The former Congressional Budget Office Director and McCain for President Policy Director spoke to the National Economists Club at 12:30 p.m. last Thursday in Washington, D.C. He made a strong case that Congress is on the wrong track with its health reform bills. His podcast is well worth listening to.
1. We badly need health reform both to improve health outcomes and lower costs, but also to alleviate federal and state deficits and to eliminate the labor market distortions of people tied to jobs they would otherwise leave to keep their health insurance. We’re running out of time to get this done without major economic dislocations.
2. “I don’t know know a budget gimmick that’s out there that hasn’t been used.” The taxes and program cuts are front-loaded, and the increased coverage and benefits are back-loaded. The bills assume future Congresses will make health spending cuts that no Congress has ever been willing to make. “Starving a system that is broken, won’t fix it.” The CLASS Act long-term care section of the bill collects five years of taxes before paying any benefits, the bulk of which occur after the 10-year budget window.
3. “Both [House and Senate] bills expand coverage first and impose delivery system reforms second – exactly backwards.” They don’t bend the cost curve downward. “These are large new spending programs” that will grow at 8% a year, far greater than the economy. We should fix the delivery system first and expand coverage gradually later, so we don’t overwhelm the system.
4. “Hospital administrators and doctors hate each other because of the [perverse] incentives. We need to fix them so that they work together.” Paying doctors by the procedure and forcing hospital to cut capitated costs guarantees that confrontation as the expense of quality care for patients.
5. We risk a financial market backlash, forcing us to cope with higher interest rates and the resulting lower growth.
6. We risk making real health reform harder. Adding 12% more insured patients to the system is going to stress doctors and hospitals. Demanding that they change how they practice on top of that may cause them to balk.

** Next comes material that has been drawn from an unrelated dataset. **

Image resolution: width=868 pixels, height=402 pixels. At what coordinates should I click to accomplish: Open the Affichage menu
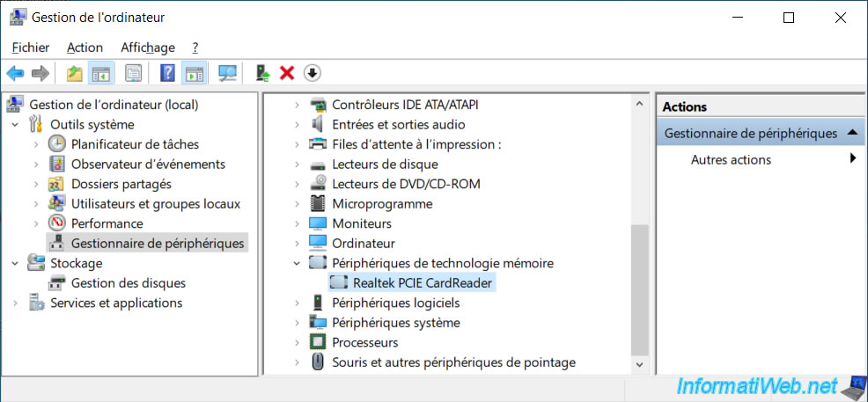coord(148,48)
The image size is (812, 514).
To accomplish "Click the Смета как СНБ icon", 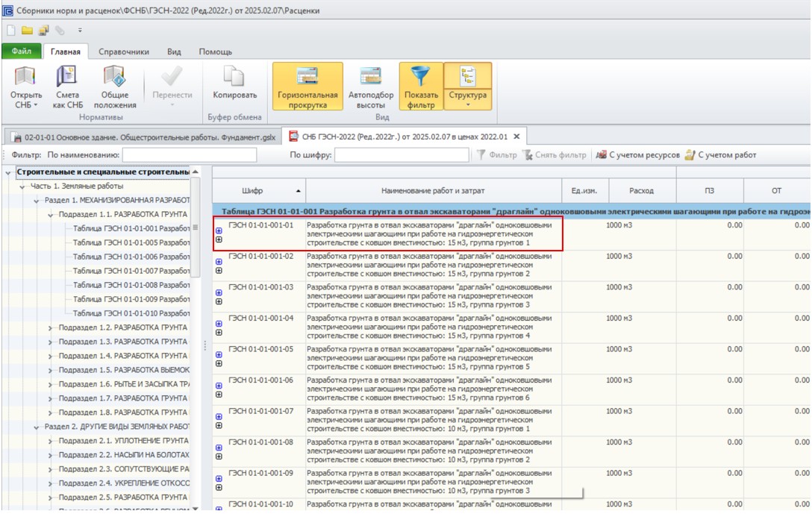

We should get the practice reforms first.
7. We risk a political backlash when insurance premiums rise faster than observable health benefits. “We’ve seen this movie before” with Catastrophic Health Care in 1988, when Chicago seniors stopped House Ways and Means Chair Dan Rostenkowski’s limo to protest higher costs imposed before perceived benefits. Congress repealed that law within a year.
8. “There is another way to do this.” Do the delivery system reforms first and devote the savings actually achieved to expanding coverage.